▶ Text excerpt:
-- start --

Safe. Writing too.

I know my blog has been lacking as of late – and will be again – but in the meantime, I will get at it as I am writing as I should, attempting to complete a third draft of Aqaara, the second part of my speculative trilogy. Anyway, here is an expunged scene:

“You ever been on the subway in New York, Faith?”

“Yes, of course I have.”

“Ever take your son there?”

She looked scared, like she might leave. “Yes.”

“I was on the subway a few years ago, and there were two men arguing, two guys yelling at each other. Everybody backed away from them. It was the commuter rush. Nobody wanted to get near. And then one of them punched the other guy, hard, knocking him backwards into a wooden bench.”

“Bam! Bam!” The boy jumped up and down.

“The guy yelled, ‘And stay down!’ And walked right onto the train with us. No one spoke. He was standing right beside me. I knew I should have said something. ‘You assaulted that man! That is a crime! You can’t do that.’ But I didn’t. I said nothing. I did nothing, like everyone else. I was afraid he might have a gun or a knife. That’s what I told myself. The subway doors closed. He looked around at all of us, defiant. Nobody would meet his eyes. And we stayed like that, us commuters just going home like it was a normal day, a criminal with us now, and then it pulls into the next stop, 59th Street, and he gets off. I looked at the woman next to me. We were both so relieved to have him gone. The doors closed, and we continued on our way.”

Eternal Fucking Recurrence

The Hive should be more your thing. It’s tactile.”

“Tactile. You’re really losing me.”

“You can replay the perfect moment, the bra sliding down, the hand against your breast, just that tiny perfection, the closest thing to it, in your head.”

“And then what? What after that?’

“You do it again.”

-- end --

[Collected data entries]

-- start --

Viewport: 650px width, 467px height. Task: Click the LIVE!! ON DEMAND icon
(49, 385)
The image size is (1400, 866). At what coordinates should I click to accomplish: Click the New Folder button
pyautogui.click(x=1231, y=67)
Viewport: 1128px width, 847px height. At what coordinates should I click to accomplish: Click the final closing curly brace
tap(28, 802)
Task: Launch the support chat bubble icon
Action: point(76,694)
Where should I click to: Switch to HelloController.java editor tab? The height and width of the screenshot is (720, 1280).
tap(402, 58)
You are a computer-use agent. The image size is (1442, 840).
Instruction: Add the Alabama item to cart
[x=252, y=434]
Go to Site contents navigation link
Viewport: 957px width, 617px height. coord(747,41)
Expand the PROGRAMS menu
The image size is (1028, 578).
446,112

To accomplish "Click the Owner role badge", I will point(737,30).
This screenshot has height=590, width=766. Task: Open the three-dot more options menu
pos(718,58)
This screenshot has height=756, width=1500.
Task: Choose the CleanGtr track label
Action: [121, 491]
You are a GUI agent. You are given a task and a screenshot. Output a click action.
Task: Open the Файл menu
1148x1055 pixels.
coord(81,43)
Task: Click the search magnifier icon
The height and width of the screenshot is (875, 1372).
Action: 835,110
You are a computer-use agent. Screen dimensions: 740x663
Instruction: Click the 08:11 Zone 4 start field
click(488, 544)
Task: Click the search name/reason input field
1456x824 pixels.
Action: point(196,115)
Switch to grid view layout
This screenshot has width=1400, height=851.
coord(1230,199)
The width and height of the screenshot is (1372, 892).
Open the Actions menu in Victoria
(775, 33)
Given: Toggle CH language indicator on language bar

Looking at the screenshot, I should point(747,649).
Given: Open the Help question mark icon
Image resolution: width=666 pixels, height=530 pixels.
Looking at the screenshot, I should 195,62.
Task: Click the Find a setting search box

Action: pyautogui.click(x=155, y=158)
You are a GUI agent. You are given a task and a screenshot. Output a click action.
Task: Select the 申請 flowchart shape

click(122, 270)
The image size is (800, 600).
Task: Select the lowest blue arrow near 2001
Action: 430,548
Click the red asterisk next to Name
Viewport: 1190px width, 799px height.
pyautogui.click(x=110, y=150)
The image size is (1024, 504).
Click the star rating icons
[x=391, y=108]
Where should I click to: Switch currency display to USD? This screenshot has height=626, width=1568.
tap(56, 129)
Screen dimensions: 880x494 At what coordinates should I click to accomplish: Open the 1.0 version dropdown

-- end --

▶ Set exercise 1: Repeat word for word the stretch of the blog post on the cut Aqaara scene from "I know my blog" through "up and down.".
▶ Set exercise 2: Proceed with the blog post on the cut Aqaara scene, beginning right after its last line.

▶ Task response 1:
I know my blog has been lacking as of late – and will be again – but in the meantime, I will get at it as I am writing as I should, attempting to complete a third draft of Aqaara, the second part of my speculative trilogy. Anyway, here is an expunged scene:

“You ever been on the subway in New York, Faith?”

“Yes, of course I have.”

“Ever take your son there?”

She looked scared, like she might leave. “Yes.”

“I was on the subway a few years ago, and there were two men arguing, two guys yelling at each other. Everybody backed away from them. It was the commuter rush. Nobody wanted to get near. And then one of them punched the other guy, hard, knocking him backwards into a wooden bench.”

“Bam! Bam!” The boy jumped up and down.

▶ Task response 2:
“Which leaves you with what?”

“Eternal fucking recurrence. Aren’t you programmed to fucking understand that?”

“Your dreams of madness, orgasms, the delight of thinking of nothing.”

“What’s the point in talking about it? It’s sex. Just sex. There aren’t words to go on about it. It’s fucking.”

“It’s not my programming to accept that.”

New York Subway Story

“I had a chance to do something another time a week or so after that, on the subway again,” Liyuan offered. “A young boy, maybe 10 years old, was performing a dance for a crowded train, with his father watching beside him.”

The boy approached Icarus again, head twisted to the side, humming a tune to himself.

“It was late at night, maybe midnight, and so I said something this time. ‘There’s a reason for child labor laws, you know.’ He glared back as the train pulled into Union Square. The doors opened, and he kicks me, hard, just like that. I was so surprised by that. ‘Mind your own damn business.’ And he storms off the train, pushing his kid ahead of him. It took me days to realize that I had been assaulted.”

“I liked living in New York,” Dee offered. “The people are real.”

“Even if they’re racists?” Faith demanded.

Expunged from “Aqaara”

Fragments are getting set adrift from Aqaara as I trudge through Draft One:

“Lying to your maker, Em. That won’t get you anywhere.”

“I miss you, Dee. I really do. I look forward to seeing you. I think about coming here. I look forward to coming here to see you and my cat.” Em opened her Bearing, glancing through the images. “And then I don’t.”

“There’s nothing worse than high expectations.”

“I keep mine very low.”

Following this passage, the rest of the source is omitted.